▸ **TASK STATEMENT**: Leaving out the pictures, please reproduce exactly and only the lines from the one that contains "Image resolution: width=640" through the last line below.

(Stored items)
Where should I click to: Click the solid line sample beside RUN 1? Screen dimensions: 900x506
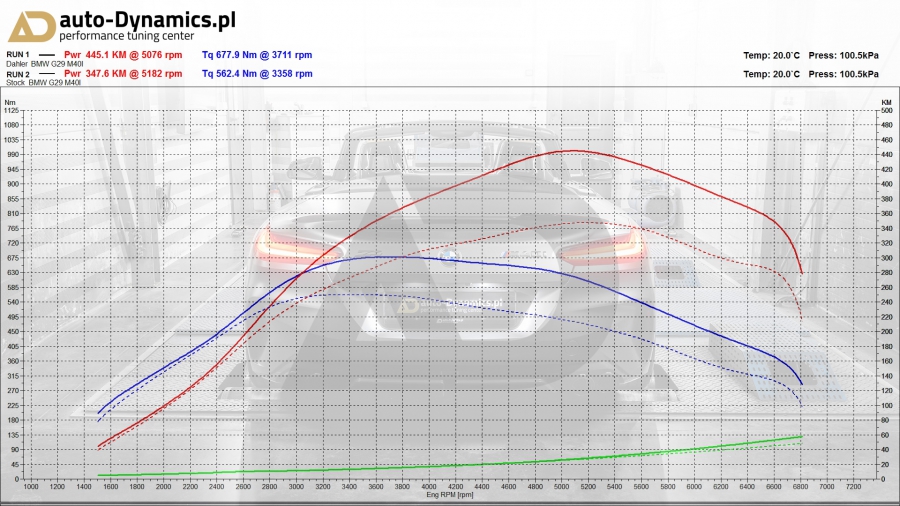47,55
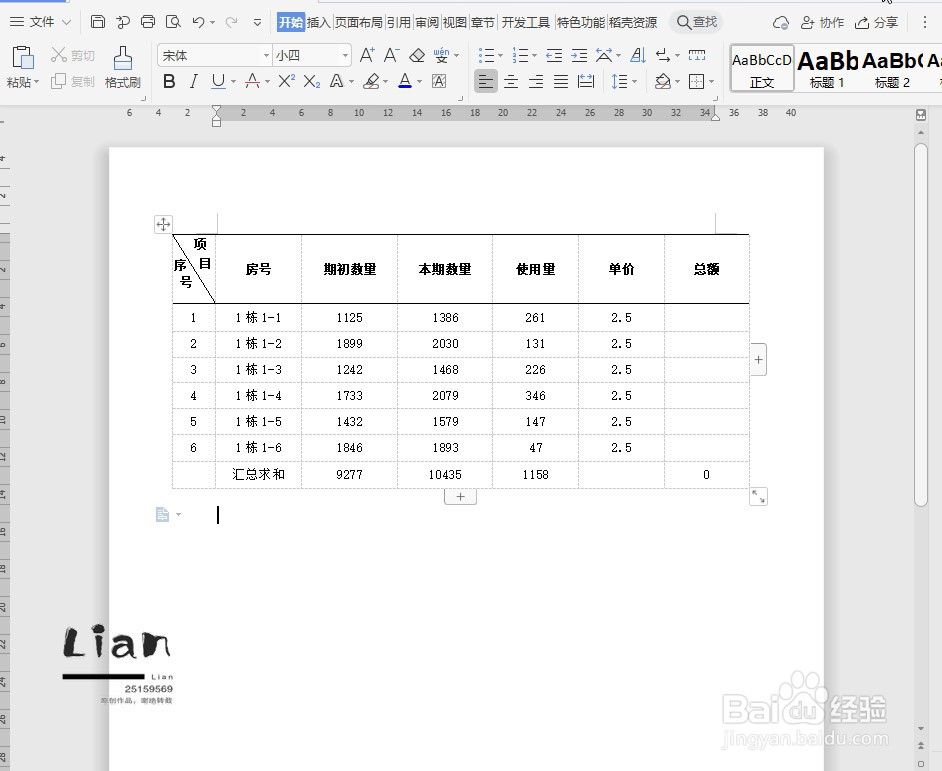Open Print Preview
The width and height of the screenshot is (942, 771).
click(x=173, y=21)
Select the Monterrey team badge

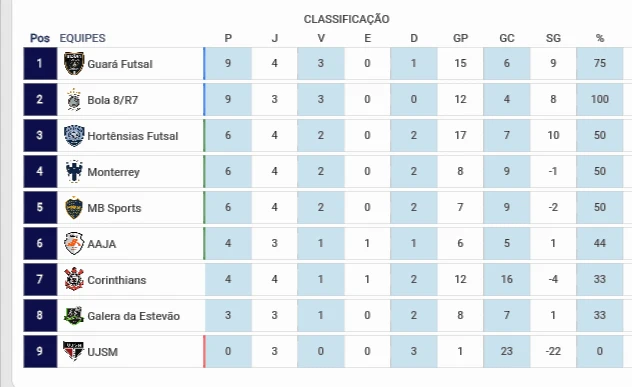pyautogui.click(x=74, y=171)
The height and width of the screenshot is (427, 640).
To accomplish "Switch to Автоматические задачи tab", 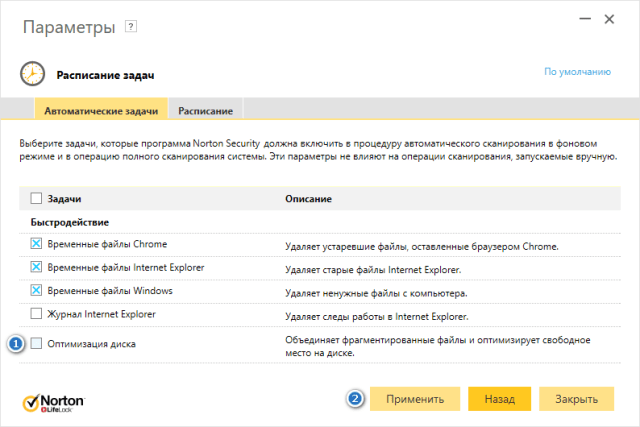I will pyautogui.click(x=100, y=109).
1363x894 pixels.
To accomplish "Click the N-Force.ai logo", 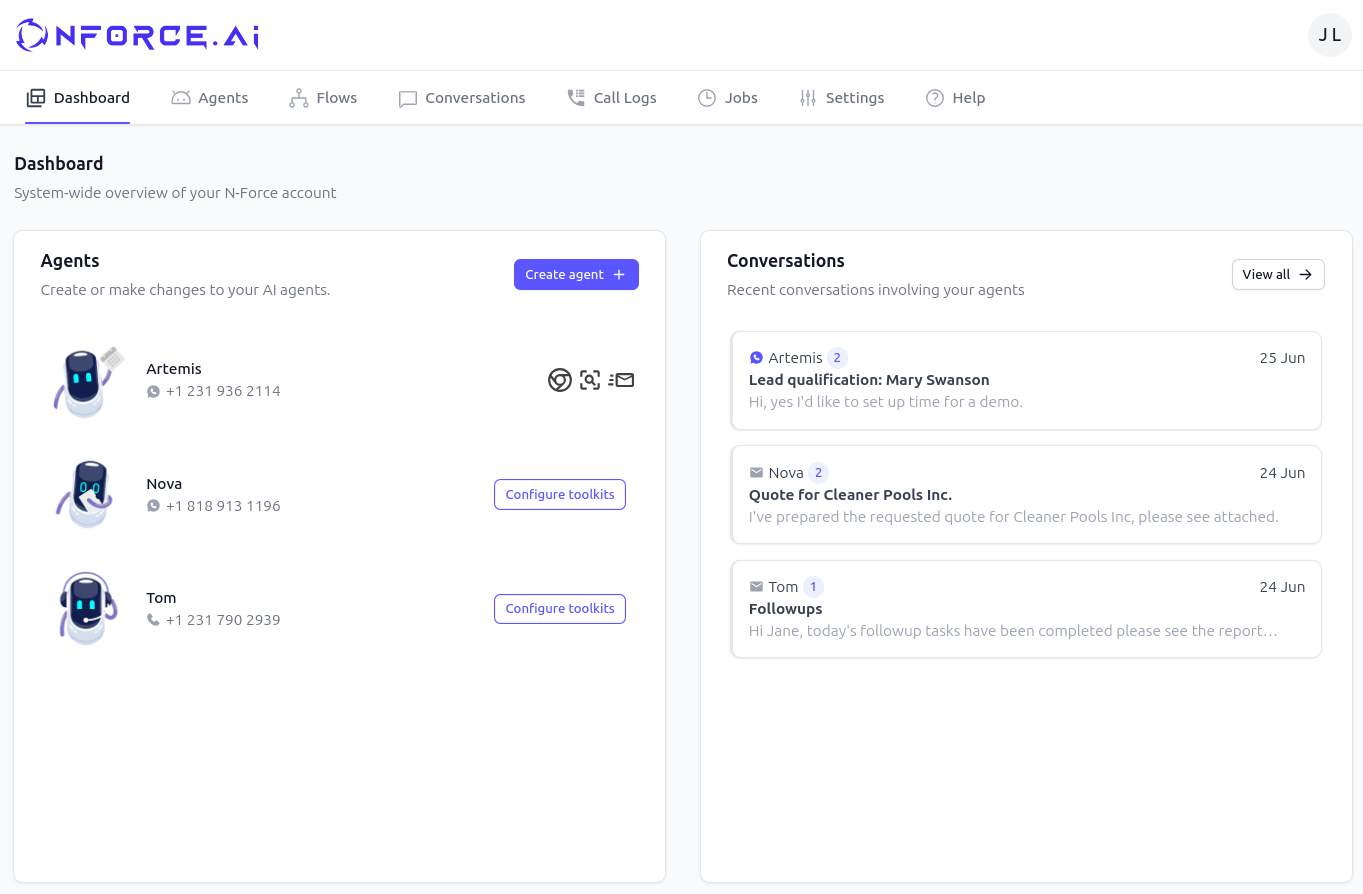I will click(x=136, y=35).
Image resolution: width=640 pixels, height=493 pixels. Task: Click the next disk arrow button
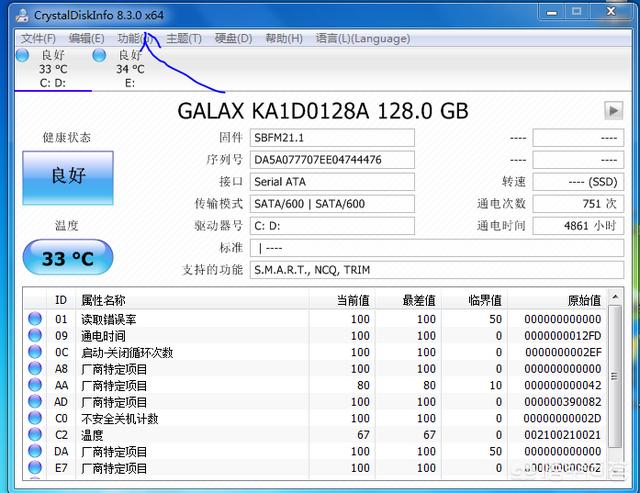[x=613, y=110]
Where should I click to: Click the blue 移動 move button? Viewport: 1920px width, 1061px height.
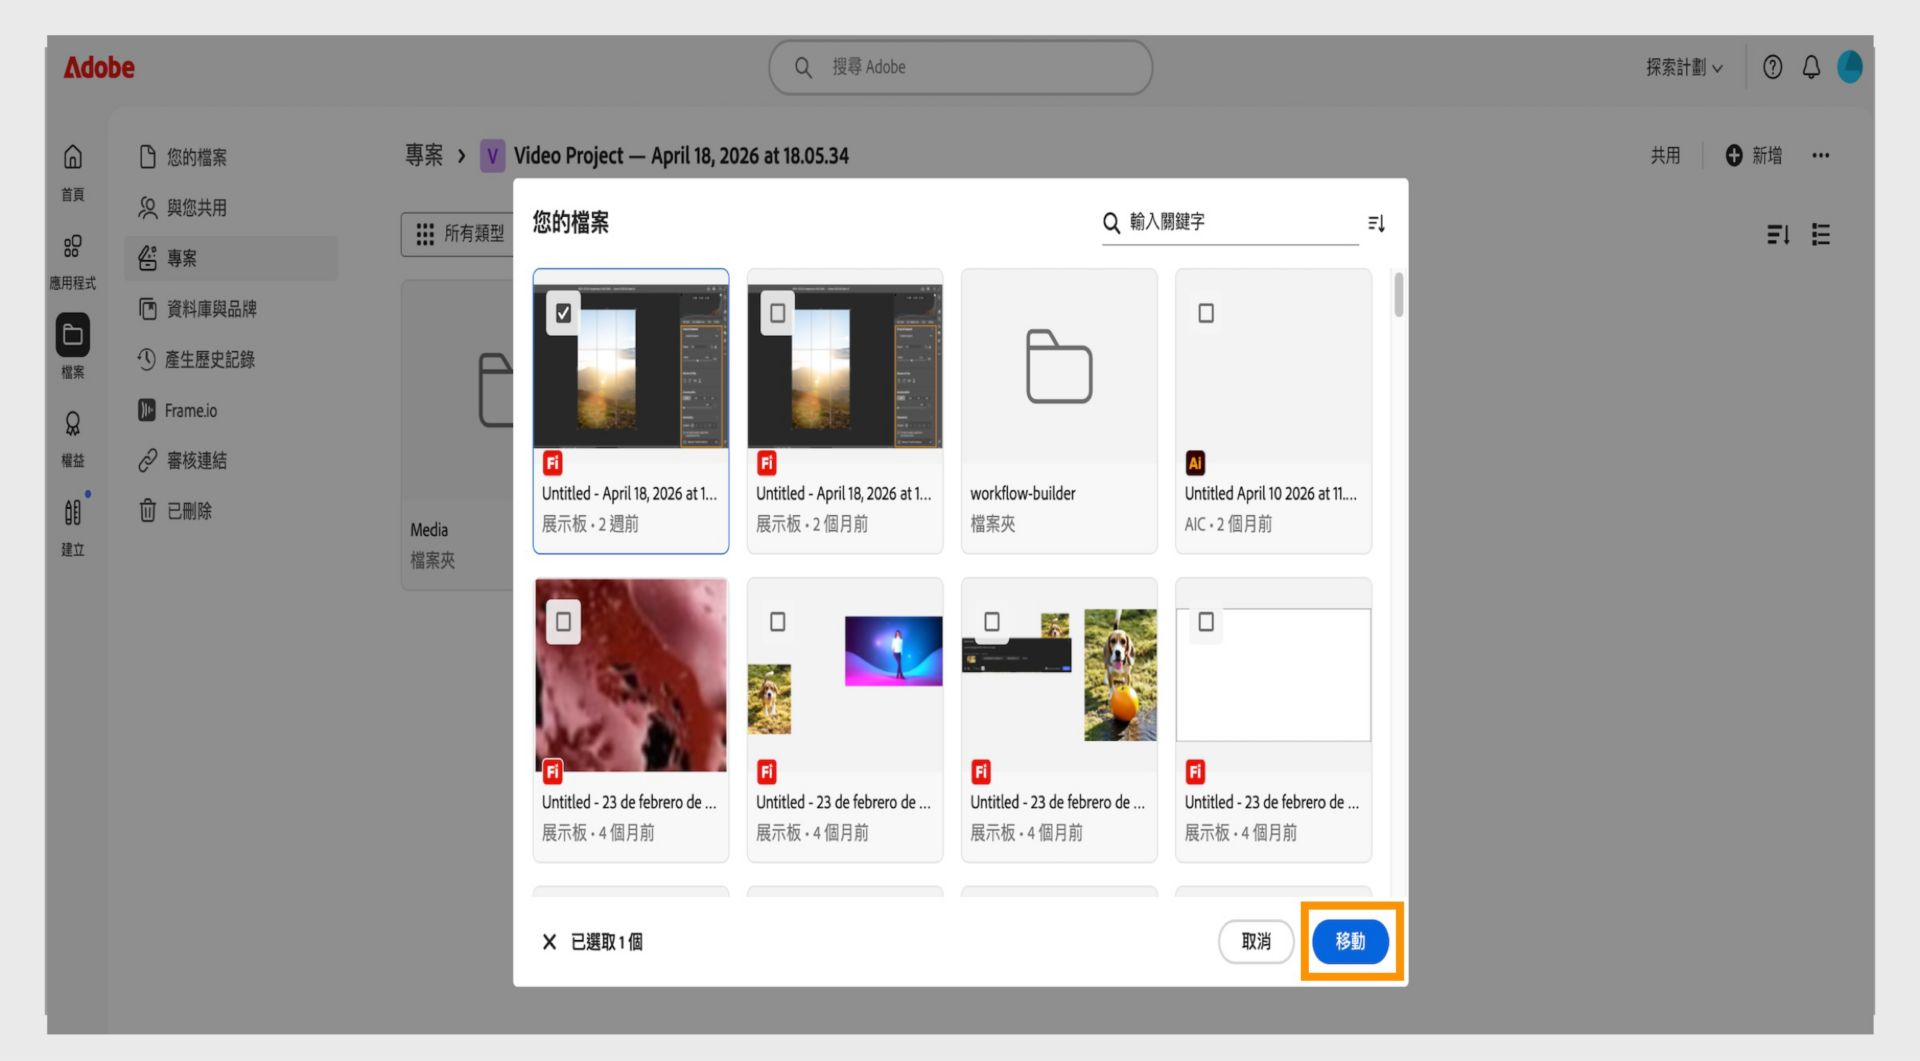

▸ **TASK ANSWER**:
Image resolution: width=640 pixels, height=493 pixels. Task: Click the next disk arrow button
[x=613, y=110]
Where should I click to: Click the blue 移動 move button? Viewport: 1920px width, 1061px height.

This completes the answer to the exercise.